=== Given records ===
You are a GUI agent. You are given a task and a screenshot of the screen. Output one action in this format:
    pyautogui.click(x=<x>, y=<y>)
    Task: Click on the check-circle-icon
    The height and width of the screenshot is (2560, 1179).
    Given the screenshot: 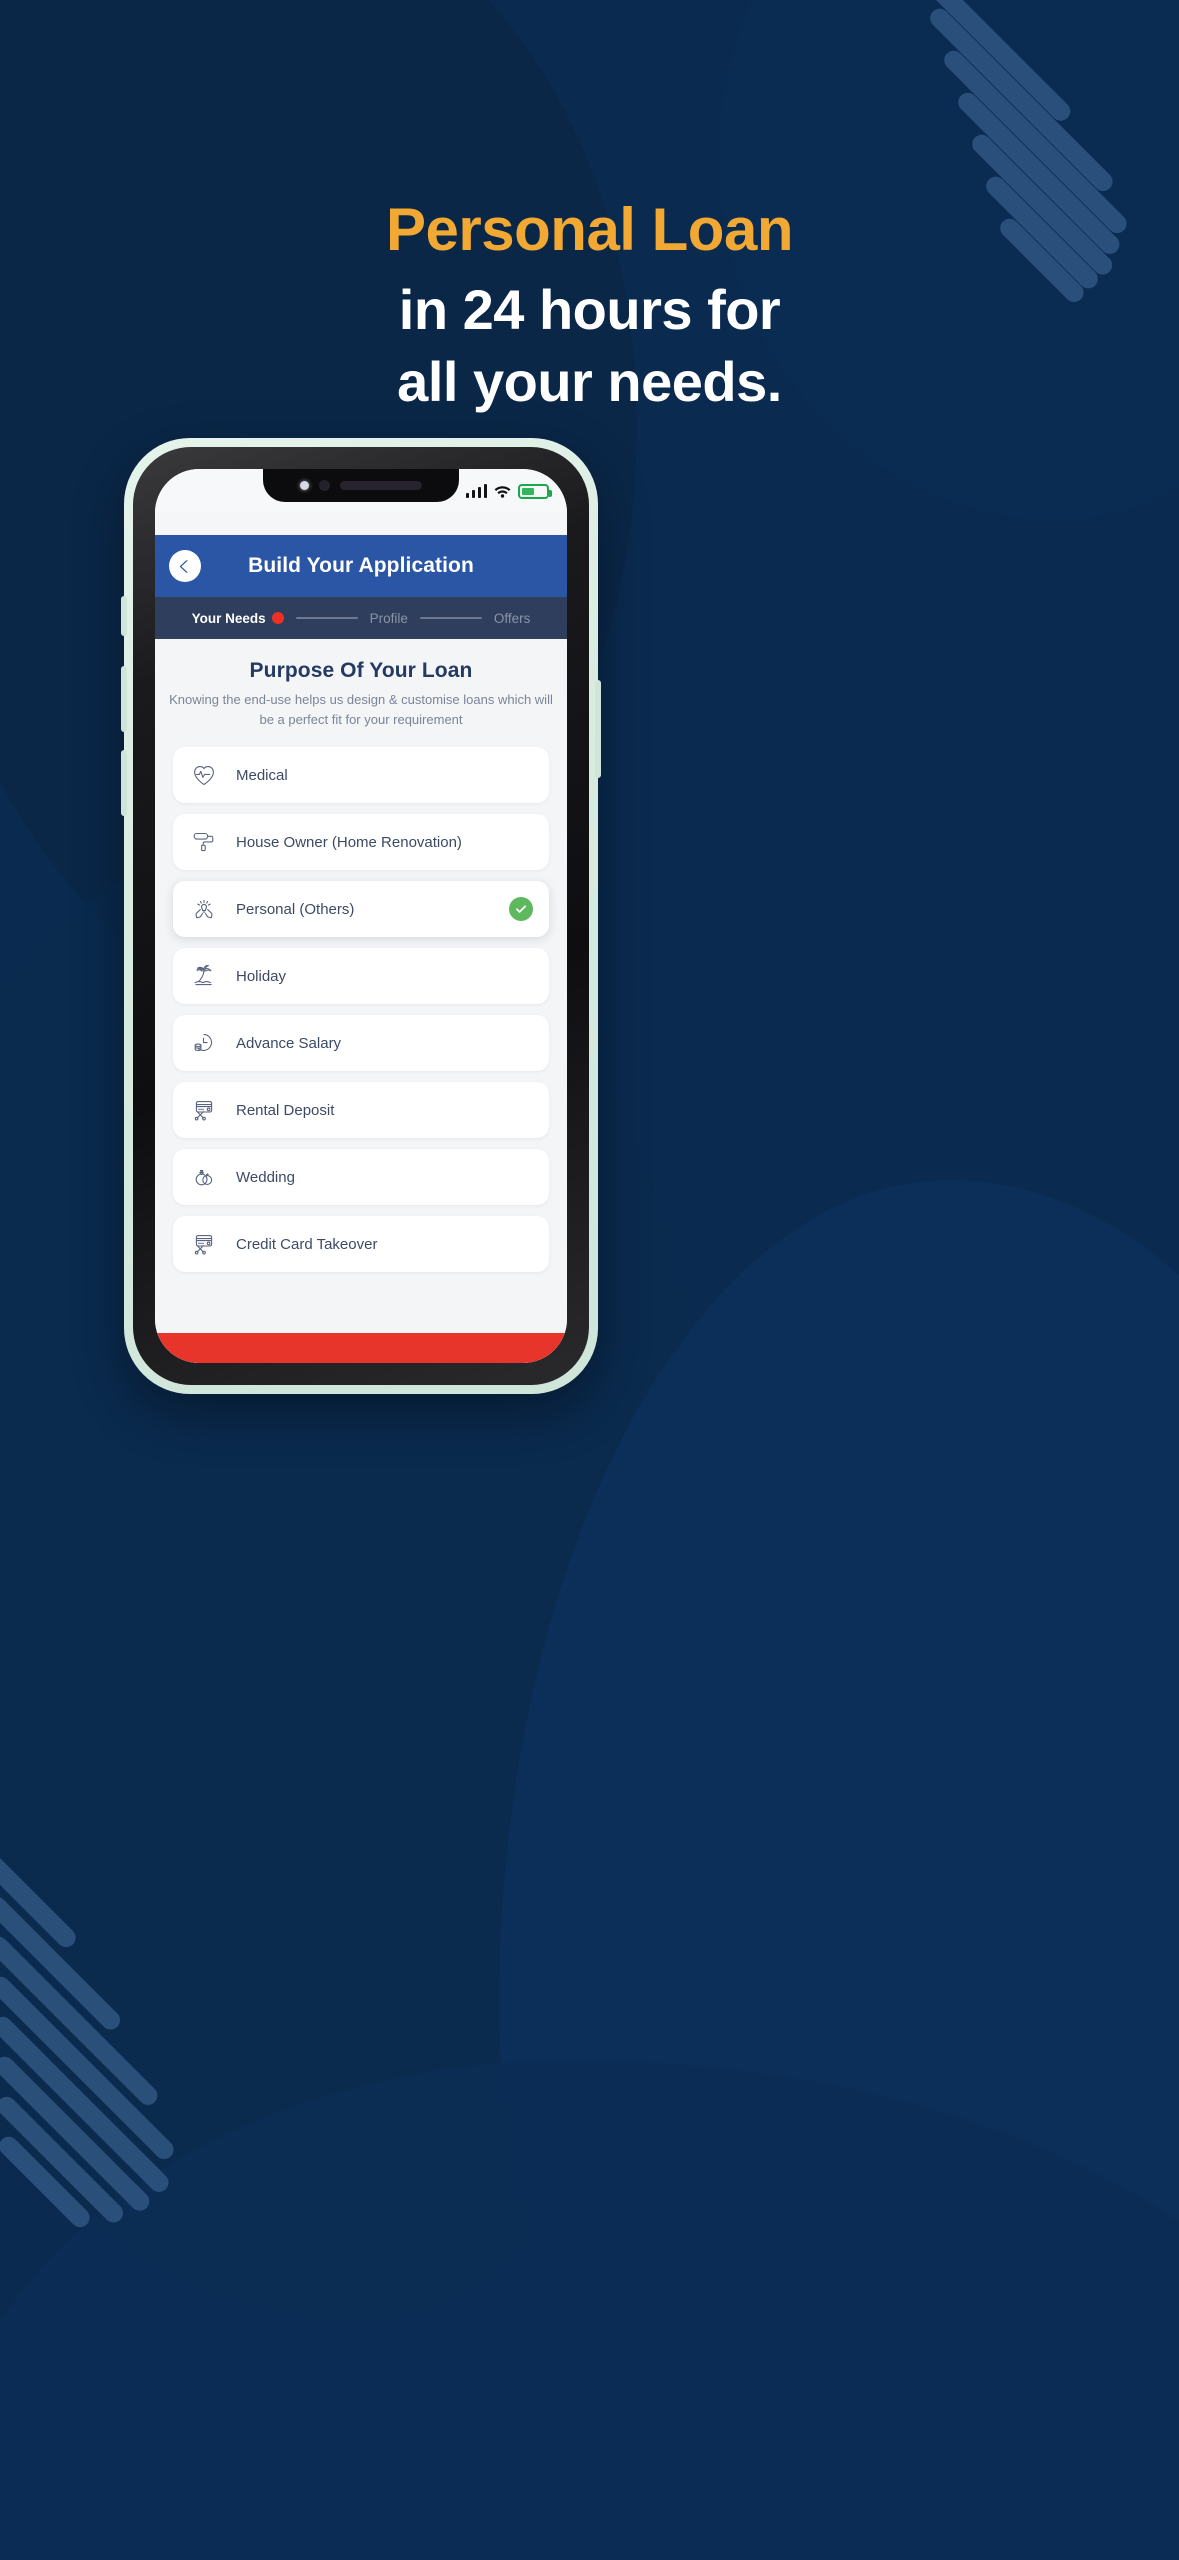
===
## Your assignment
Rewrite the lines above with every "screenshot" changed to "screen capture" and nothing else altered. Leave the pictures out of your answer.

## Answer for this exercise
You are a GUI agent. You are given a task and a screen capture of the screen. Output one action in this format:
    pyautogui.click(x=<x>, y=<y>)
    Task: Click on the check-circle-icon
    The height and width of the screen capture is (2560, 1179).
    Given the screen capture: 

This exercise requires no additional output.